You have a contract with a third party. It is on the third party’s terms and conditions. The other party breaches the contract. You bring a claim in respect of your loss. The other party refers to its terms and conditions and in particular an exclusion / limitation of liability clause that excludes liability for all indirect and/or consequential loss.
What can you recover?
This question arises time and time again. Given the amount of litigation on the subject you would expect that the answer would be clearly articulated by now in a wealth of judicial decisions.
However, as with so much of the law, the answer in each case tends to lie in the facts of that case and, in this instance, in what was in the reasonable contemplation of the parties at the time that they made the contract.
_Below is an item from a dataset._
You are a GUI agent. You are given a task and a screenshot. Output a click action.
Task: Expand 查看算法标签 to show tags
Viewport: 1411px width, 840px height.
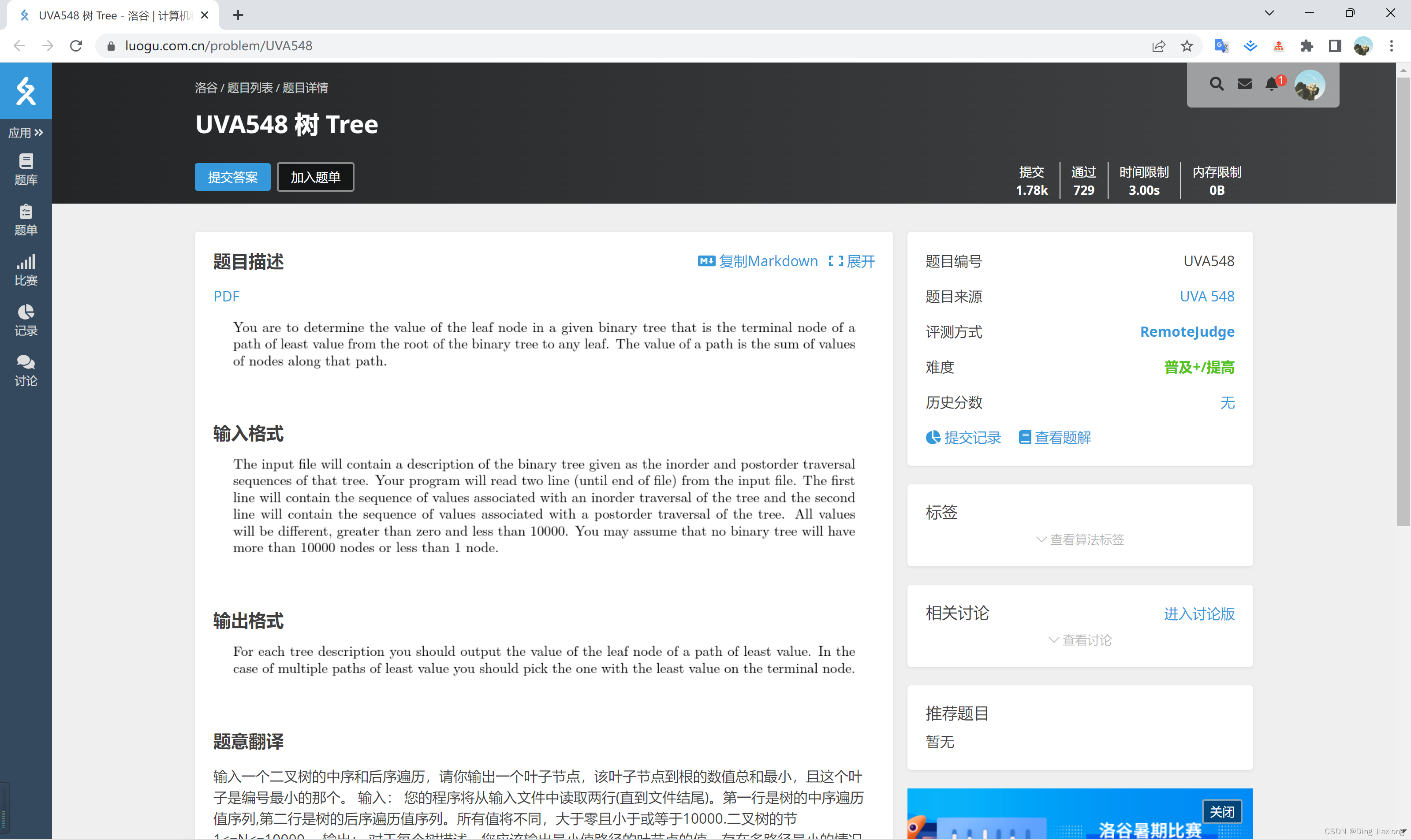click(1079, 539)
It is a common misconception that loss of profits and other financial losses would always be indirect or consequential and therefore potentially caught by an exclusion / limitation of liability clause. What might be a direct loss in one case may be a consequential loss in another. This could be illustrated by comparing a financial loss that results from a supply of a building product with a financial loss that arises from the supply of a complex piece of software. In the latter case financial loss is likely to be the most direct loss if the software turns out to be defective but that would not necessarily be the case with the construction materials where the key purpose is likely to be rather more functional. In that case financial loss might well be regarded as a consequential loss and so caught by the exclusion or limitation of liability.
Insofar as it is possible to draw a legal distinction between direct and indirect loss, it is as follows:
a) Direct loss is that which flows naturally, according to the normal course of things from the breach of contract itself, i.e. the losses that the reasonable person might expect the relevant breach to produce.
b) Indirect or consequential loss is such other loss as may reasonably be supposed to have been in the contemplation of the parties at the time they made the contract as a probable result of the breach, i.e. any other losses that the party in default might expect the relevant breach to produce taking into account its actual state of knowledge and any other relevant considerations.
The fact that the distinction between direct and indirect loss can be so context specific makes it important that consideration is given to the potential type of loss that might flow from a breach before a contract is entered into.
Whilst many parties when they come to negotiate their contracts are often more concerned with other matters than provisions that only come into play if something goes wrong (because not unnaturally most people like to believe that things are not going to go wrong) one of the lessons of litigation is that it is worth spending some time and effort on this to identify the type of losses that might arise if the contract goes wrong and to specifically negotiate whether those losses will be excluded or not. Another approach is to specifically include all the possible types of loss in the contract so removing some of the uncertainty that traditionally surrounds these issues if they come to be litigated.